++++ EXTRAIT
Le doctype est la toute première ligne de n’importe quel document HTML. Mais savez-vous quel doctype utiliser et pourquoi ? Voici ma tentative d’expliquer tout ce qu’il faut savoir sur les doctypes pour des e‑mails HTML.
Qu’est-ce qu’un doctype ?
Aux débuts du Web (ou presque), à une époque où IE 4 et Netscape 4 étaient au sommet de leur gloire, CSS était loin d’être uniformément supporté entre ces navigateurs. Et surtout, les standards de CSS étaient loin d’être respectés par ces navigateurs. Donc les développeurs web devaient coder de manière non standard afin que leur code fonctionne.
Cela a posé un problème quand les fabricants de navigateurs ont commencé à s’intéresser à respecter les standards. Cela aurait pu soudainement casser des millions de pages codées de manière non standard. Les navigateurs devaient trouver un moyen de respecter les standards pour les nouvelles pages web sans casser les anciennes.
++++++++
## CONSIGNE
Poursuivez l'extrait ci-dessus sur les doctypes des e-mails HTML, en reprenant juste après sa dernière phrase.
++++ MATÉRIEL FOURNI
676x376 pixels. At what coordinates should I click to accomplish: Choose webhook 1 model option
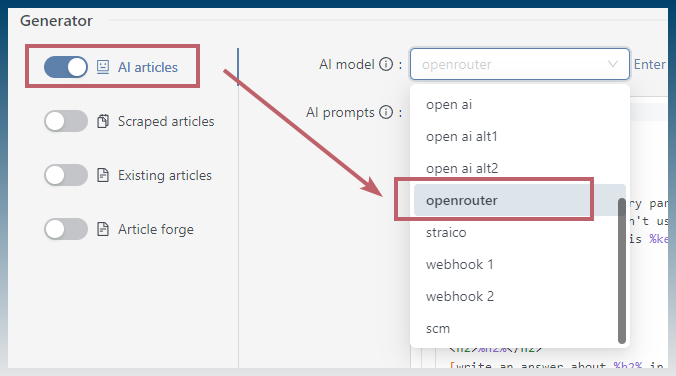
++++++++
## RÉPONSE
Arrive alors le doctype. Cette déclaration permet aux développeurs de dire qu’ils codent de manière standard. Ainsi, les navigateurs peuvent déclencher le comportement adéquat selon que vous ayez un doctype ou pas.
Sans doctype, vous tomberez dans ce qu’on appelle le « Quirks Mode ». Avec un doctype, vous serez en « Standards Mode » (parfois appelé aussi « Strict Mode »). Cela s’applique toujours de nos jours, même dans les navigateurs modernes. Et c’est important d’avoir ça en tête, parce qu’il y a de grandes différences entre les deux.
Le mode Quirks et le mode Standards
Par exemple, en mode Quirks, les noms de classes et identifiants en CSS ne sont pas sensibles à la casse. Les trois sélecteurs suivants sont équivalents en mode Quirks, mais pas en mode standards.
.foo { background:blue; }
.Foo { background:white; }
.foO { background:red; }
C’est fou, non ?
Un autre truc que j’adore en mode Quirks, c’est que les valeurs sans unités en CSS sont interprétées comme des pixels. Ainsi, encore une fois, le code suivant fonctionne en mode Quirks, mais pas en mode standards.
.bar { width:500; }
Mozilla a une grosse liste des différences entre le mode Quirks et le mode standards dans Gecko (le moteur de rendu de Firefox et Thunderbird). Mais d’autres moteurs de rendus ont d’autres différences de leur cru.
Par exemple, dans WebKit (le moteur de rendu utilisé par Safari et dans toutes les vues web d’iOS), vous ne pouvez pas appliquer de display:block
sur des <td>
. Enfin, si, vous pouvez. Mais il ne se passera rien.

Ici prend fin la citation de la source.